Oklahoma Attorney General Mike Hunter (left) and Oklahoma Gov. Kevin Stitt

On the heels of Oklahoma Attorney General Mike Hunter withdrawing from Tribal gaming compact discussions, Gov. Kevin Stitt has declared he’s taking the lead and plans to hire his own out-of-state legal team to assist with negotiation for a larger percentage of casino revenue.

While Stitt previously maintained that the compacts expire on January 1, he has now stated his intent to offer Tribes an extension. 

“The language in this extension will allow each side who signs on to the extension to retain their legal positions,” Stitt told the Associated Press. “I want business to continue as usual while we resolve this dispute.”

U.S. Solicitor General Seth P. Waxman, on retainer by the Chickasaw Nation, Choctaw Nation and Cherokee Nation, previously said the governor’s position is not defensible and that the compacts automatically renew for another 15-year term on January 1. 

Meanwhile some Tribal leaders have implied that they’re open to renegotiate their fees, as long as Stitt honors the compacts’ automatic renewal. 

Oklahoma Indian Gaming Association Chairman Matt Morgan has yet to see language regarding the extension, so he declined to comment on that specifically to the AP. 

“Tribal leadership has been clear from the beginning — if he acknowledges auto-renewal, we’ll sit down and negotiate with him. But clearly he does not want to do that,” Morgan said.

For months, Stitt has argued that Oklahoma Tribes should pay more for the exclusive right to operate Class III games in the state.
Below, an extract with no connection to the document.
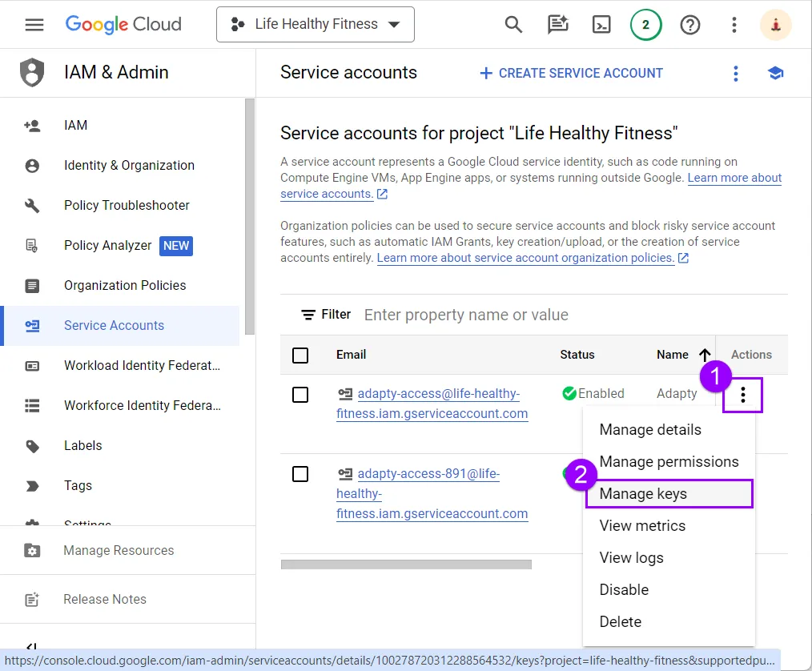812x671 pixels.
Task: Click the Create Service Account button
Action: tap(571, 74)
The current rate of between 4-10% of Tribal gambling revenue should be on par with other states, he has held. 

 Gov. Stitt initially argued that Tribes in other states pay closer to 20-25 percent. That’s not actually the case for Tribally owned casinos. Fees in New Mexico hover between 2-10%; in Arizona, between 1-8%; and in neighboring Arkansas — home to at least one commercial casino owned and operated by a Tribe, and potentially more — fees will range from 13 to 20%. 

Tribes in Oklahoma have paid more than $1.5 billion in exclusivity fees to the state since 2006. More than $1.3 billion has been earmarked for public education. In 2017 alone, $198 million was paid to support Oklahoma education, according to a recent economic impact study

Overall, the 38 federally recognized Tribes in Oklahoma had a $12.9 billion impact on the state in 2017, directly employing more than 50,000 people and supporting a total of 96,000 jobs to Tribal citizens and non-citizens, accounting for more than $4.6 billion in wages and benefits to Oklahoma workers that year. Gaming was a leading economic driver making this possible.